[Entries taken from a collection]
· · · · · · ·

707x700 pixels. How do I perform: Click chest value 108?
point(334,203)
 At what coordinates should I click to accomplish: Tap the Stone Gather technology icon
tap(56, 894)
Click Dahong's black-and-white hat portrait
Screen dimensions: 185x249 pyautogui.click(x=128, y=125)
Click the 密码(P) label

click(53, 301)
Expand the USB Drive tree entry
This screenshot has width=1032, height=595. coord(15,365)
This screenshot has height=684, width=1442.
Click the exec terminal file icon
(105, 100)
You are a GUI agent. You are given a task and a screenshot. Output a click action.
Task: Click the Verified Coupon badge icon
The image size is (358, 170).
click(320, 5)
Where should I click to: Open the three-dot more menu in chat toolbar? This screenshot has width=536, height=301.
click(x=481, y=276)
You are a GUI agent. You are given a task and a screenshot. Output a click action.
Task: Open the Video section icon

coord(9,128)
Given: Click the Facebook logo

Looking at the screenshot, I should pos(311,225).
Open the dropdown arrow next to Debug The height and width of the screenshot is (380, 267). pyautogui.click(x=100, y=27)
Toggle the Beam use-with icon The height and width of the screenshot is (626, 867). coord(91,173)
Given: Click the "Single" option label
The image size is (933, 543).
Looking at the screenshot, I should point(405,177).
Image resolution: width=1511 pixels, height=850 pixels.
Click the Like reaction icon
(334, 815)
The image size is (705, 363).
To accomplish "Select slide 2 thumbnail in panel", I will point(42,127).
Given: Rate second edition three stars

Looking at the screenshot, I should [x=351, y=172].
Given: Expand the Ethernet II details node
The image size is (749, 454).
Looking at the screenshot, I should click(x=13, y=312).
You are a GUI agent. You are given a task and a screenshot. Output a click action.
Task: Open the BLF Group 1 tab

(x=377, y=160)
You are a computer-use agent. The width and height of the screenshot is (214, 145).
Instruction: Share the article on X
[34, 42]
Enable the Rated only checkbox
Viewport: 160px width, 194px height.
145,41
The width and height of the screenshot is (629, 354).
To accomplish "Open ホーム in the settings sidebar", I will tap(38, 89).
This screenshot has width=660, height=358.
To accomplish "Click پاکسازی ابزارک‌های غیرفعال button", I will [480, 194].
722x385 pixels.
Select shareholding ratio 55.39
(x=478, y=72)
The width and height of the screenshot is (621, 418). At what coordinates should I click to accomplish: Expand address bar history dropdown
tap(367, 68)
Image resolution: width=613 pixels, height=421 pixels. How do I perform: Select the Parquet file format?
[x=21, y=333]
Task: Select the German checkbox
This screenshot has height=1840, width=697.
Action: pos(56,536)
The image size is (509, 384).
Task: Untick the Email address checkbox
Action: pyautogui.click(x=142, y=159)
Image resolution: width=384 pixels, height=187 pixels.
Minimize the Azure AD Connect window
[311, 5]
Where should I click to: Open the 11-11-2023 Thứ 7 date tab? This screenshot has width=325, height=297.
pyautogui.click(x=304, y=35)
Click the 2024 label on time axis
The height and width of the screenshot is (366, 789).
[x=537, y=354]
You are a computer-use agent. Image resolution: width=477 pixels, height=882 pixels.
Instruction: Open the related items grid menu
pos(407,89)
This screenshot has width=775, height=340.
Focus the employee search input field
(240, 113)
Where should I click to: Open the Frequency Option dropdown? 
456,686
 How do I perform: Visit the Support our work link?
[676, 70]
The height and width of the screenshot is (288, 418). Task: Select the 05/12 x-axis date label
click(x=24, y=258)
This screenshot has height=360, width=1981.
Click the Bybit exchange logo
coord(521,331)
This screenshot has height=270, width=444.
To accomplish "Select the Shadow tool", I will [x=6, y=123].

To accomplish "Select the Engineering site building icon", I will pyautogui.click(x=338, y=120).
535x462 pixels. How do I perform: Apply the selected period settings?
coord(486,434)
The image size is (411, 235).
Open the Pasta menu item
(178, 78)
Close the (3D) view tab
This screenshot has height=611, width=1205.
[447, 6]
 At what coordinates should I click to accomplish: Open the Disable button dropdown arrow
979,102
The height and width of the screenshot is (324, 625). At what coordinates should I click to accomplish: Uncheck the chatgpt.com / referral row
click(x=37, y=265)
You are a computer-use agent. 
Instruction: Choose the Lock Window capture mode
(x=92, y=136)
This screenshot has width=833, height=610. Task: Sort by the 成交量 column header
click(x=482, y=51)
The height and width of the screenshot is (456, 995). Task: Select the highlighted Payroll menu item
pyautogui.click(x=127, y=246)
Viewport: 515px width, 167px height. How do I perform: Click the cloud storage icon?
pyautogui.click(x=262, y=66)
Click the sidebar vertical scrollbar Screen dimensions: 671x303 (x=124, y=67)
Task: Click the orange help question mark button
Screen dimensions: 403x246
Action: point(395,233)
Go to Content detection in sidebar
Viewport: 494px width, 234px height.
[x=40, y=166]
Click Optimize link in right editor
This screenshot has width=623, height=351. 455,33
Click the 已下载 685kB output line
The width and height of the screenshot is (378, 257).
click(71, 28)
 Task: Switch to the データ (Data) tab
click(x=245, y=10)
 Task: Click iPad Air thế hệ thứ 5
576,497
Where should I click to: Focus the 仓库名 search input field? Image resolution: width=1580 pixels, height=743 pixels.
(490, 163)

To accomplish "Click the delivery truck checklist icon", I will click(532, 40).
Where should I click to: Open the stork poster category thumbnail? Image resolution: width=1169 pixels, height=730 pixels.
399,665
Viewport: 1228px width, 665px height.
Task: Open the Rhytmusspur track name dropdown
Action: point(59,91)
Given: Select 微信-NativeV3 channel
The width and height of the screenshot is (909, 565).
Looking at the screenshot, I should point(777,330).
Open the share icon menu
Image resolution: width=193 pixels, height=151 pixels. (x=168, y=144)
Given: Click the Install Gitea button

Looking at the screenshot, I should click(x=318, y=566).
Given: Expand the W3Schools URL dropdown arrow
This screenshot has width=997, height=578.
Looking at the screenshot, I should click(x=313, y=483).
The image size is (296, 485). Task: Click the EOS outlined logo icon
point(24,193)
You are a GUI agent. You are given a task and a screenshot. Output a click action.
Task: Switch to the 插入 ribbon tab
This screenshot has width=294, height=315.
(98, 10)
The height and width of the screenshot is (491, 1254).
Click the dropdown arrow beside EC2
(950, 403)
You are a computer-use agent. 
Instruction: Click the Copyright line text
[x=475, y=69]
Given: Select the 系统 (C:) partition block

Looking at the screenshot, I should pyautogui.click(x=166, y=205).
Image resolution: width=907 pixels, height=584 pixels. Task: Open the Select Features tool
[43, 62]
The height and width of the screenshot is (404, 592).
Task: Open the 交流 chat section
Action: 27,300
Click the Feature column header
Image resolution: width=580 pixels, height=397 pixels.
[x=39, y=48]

· · · · · · ·

> [Your instructions]:
Your reply should contain only the number of lines in the entries above with the word "computer".

> [Completed exercise]:
4